> [GIVEN INSTRUCTION]
Transcribe the following lines word for word, beginning at the line that contains "How do I perform: Tap" and continuing through the end of the lines, with both ends included. Leave the pictures out of the transcription.

>>>

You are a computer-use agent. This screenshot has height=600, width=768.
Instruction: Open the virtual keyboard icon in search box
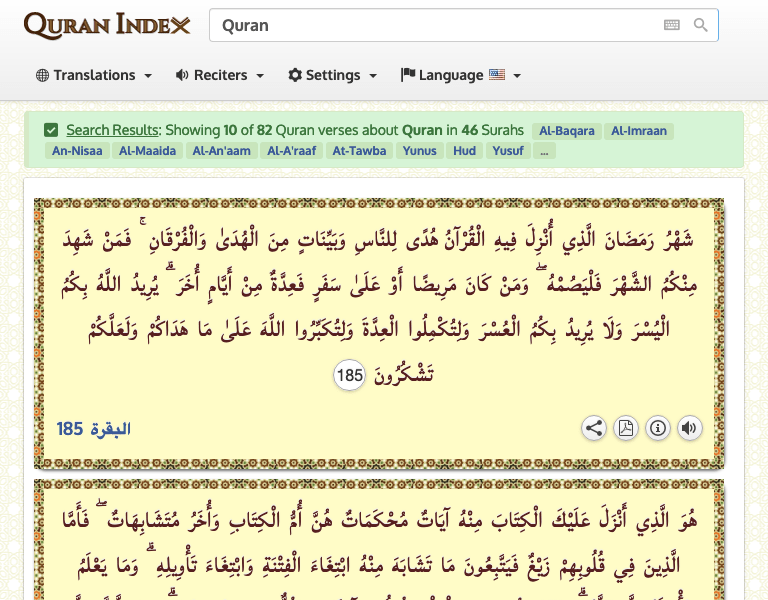click(x=671, y=25)
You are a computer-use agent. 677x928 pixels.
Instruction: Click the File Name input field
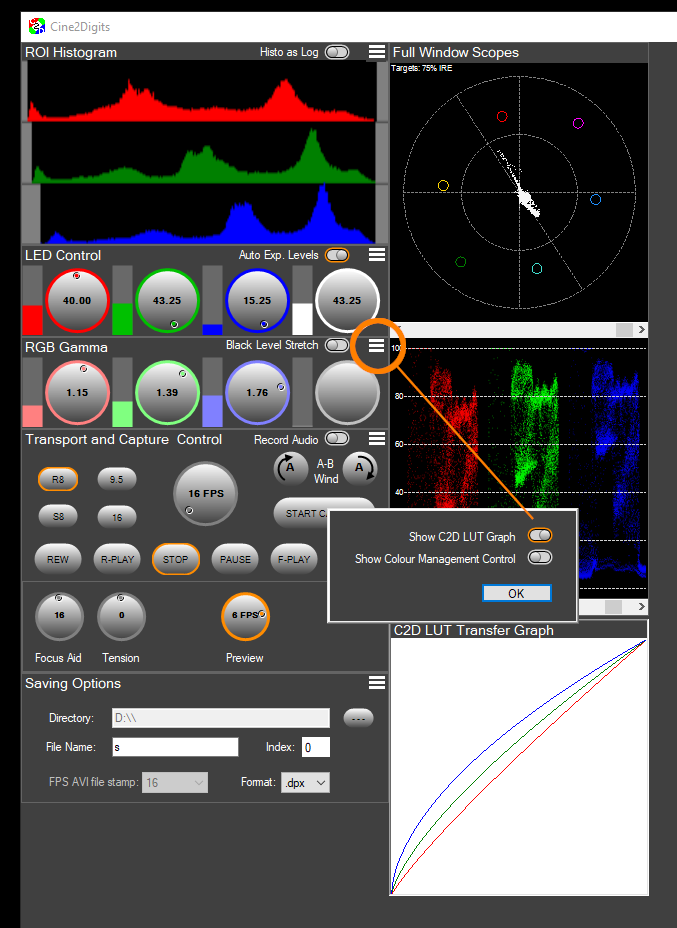pos(176,747)
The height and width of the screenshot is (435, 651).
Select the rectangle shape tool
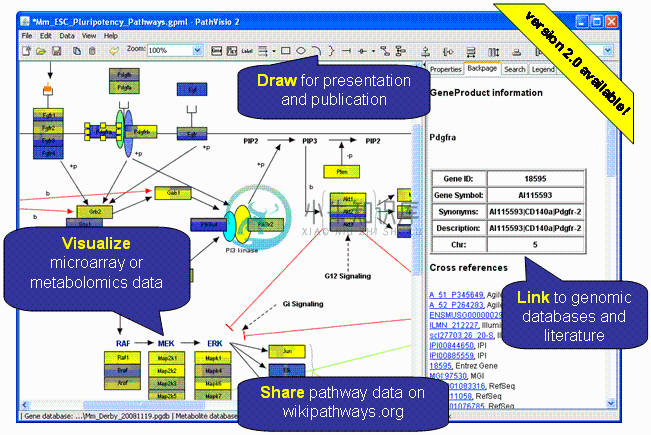tap(286, 50)
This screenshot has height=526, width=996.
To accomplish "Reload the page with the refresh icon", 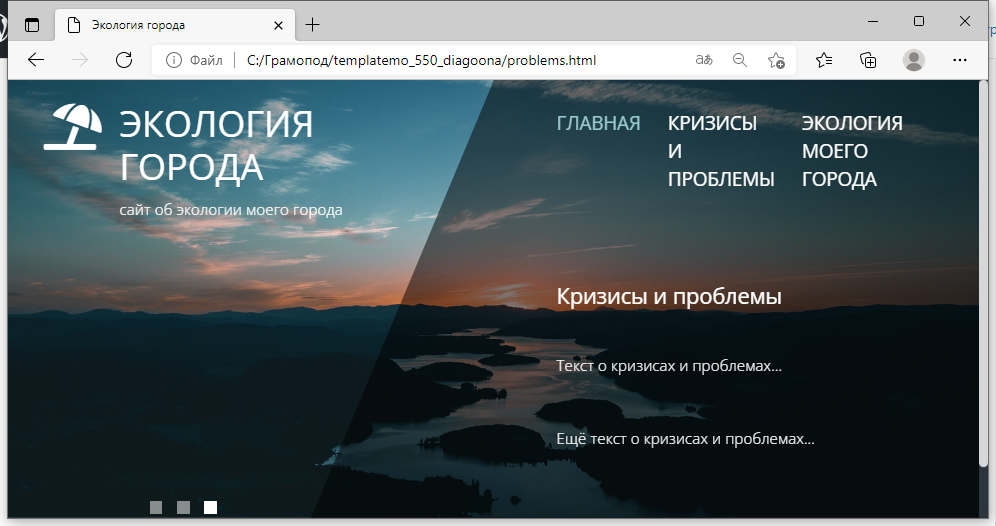I will click(124, 60).
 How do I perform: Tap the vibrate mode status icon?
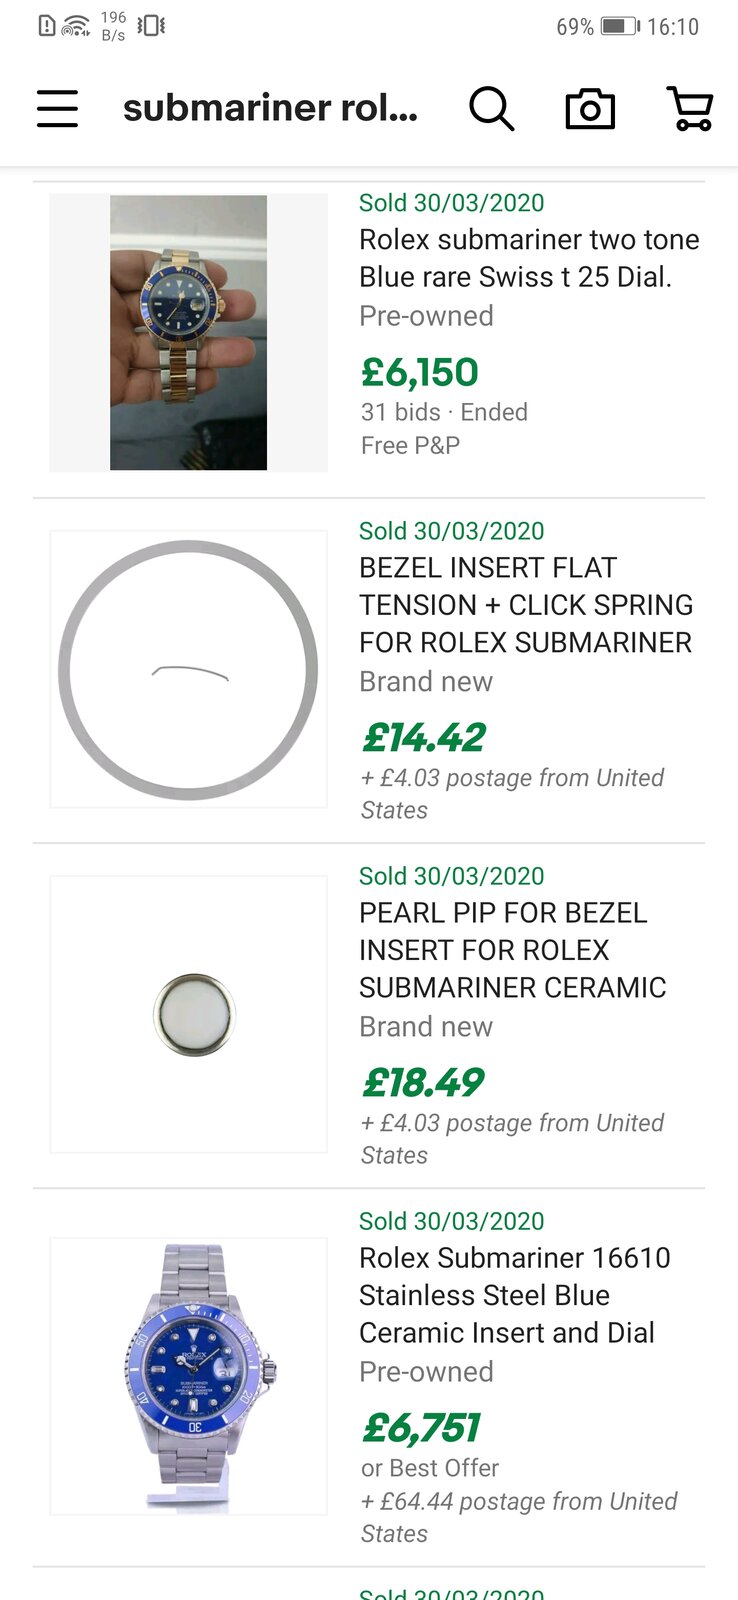click(151, 26)
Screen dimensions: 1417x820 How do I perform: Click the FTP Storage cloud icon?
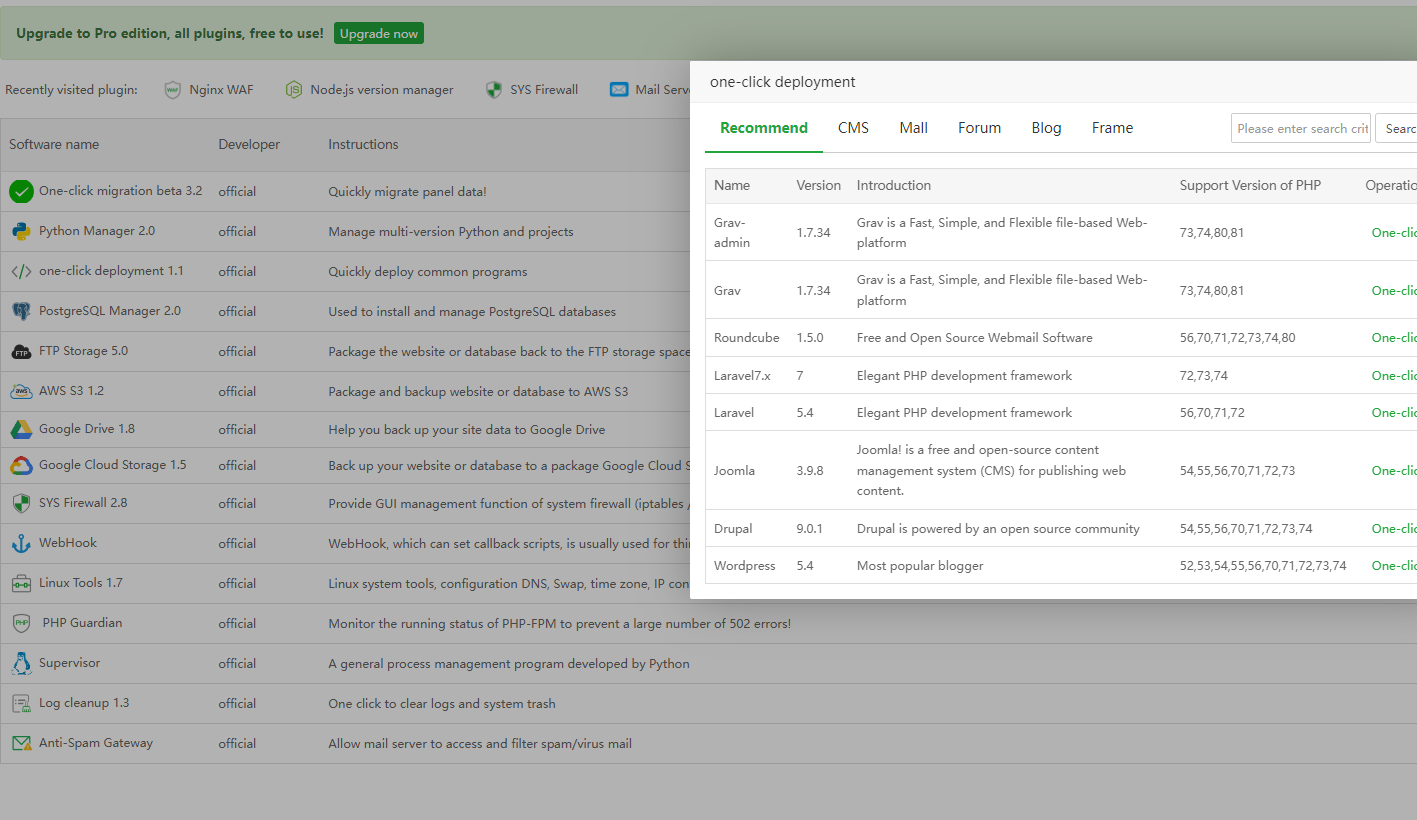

<<<

> [WRITTEN REPLY]
 How do I perform: Tap the vibrate mode status icon?
click(151, 26)
Screen dimensions: 1417x820 How do I perform: Click the FTP Storage cloud icon?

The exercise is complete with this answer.